There's a good reason for the increase in permits sold, too. It's the birds.
The Nebraska turkey population has increased 400 percent since 2002, when rural mail carriers spotted an average of 1.13 turkeys per 100 miles. This year, that number increased to 6.13.
That increasing turkey population over the years - and the increasing crop damage caused by those turkeys - has resulted in the loosening of hunting regulations. In 2004, permits became unlimited in number and valid statewide. The shotgun season was lengthened in 2005 and shotgun and archery seasons were extended to the end of December in 2006.
Last year, the fall turkey bag limit was increased from one to two. Also in 2007, the 12-year minimum age requirement to hunt turkeys in the fall was removed.

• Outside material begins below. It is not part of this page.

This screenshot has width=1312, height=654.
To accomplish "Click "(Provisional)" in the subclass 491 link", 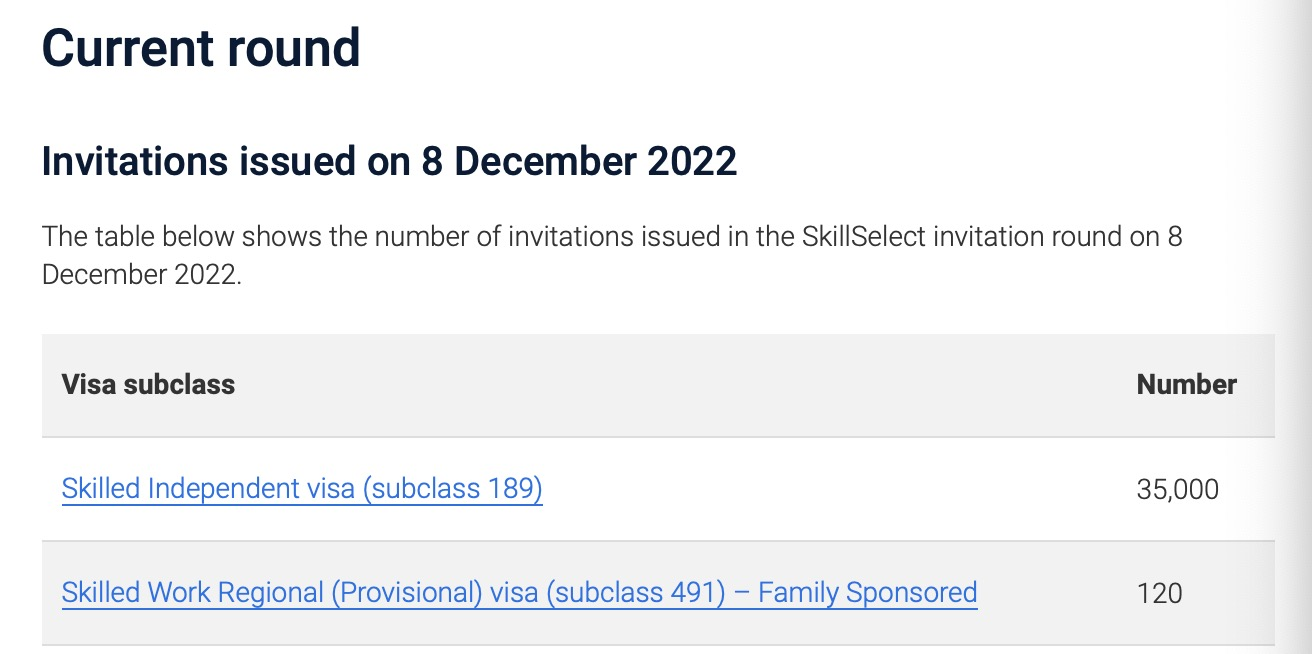I will [407, 593].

Beginning Aug. 11 at 1 p.m. CST, hunters, including landowners, may buy permits online at the Commission's website: www.OutdoorNebraska.org, or at Commission offices in Lincoln, Omaha, Norfolk, Bassett, Alliance, North Platte and Kearney. They also may be bought at the Ak-Sar-Ben Aquarium near Gretna.
Fall turkey permits are $24 for residents and $86 for nonresidents.
Hunters are asked to submit current e-mail addresses when buying permits. The Commission uses e-mail surveys to estimate turkey harvest and determine hunter opinions about future hunting opportunities.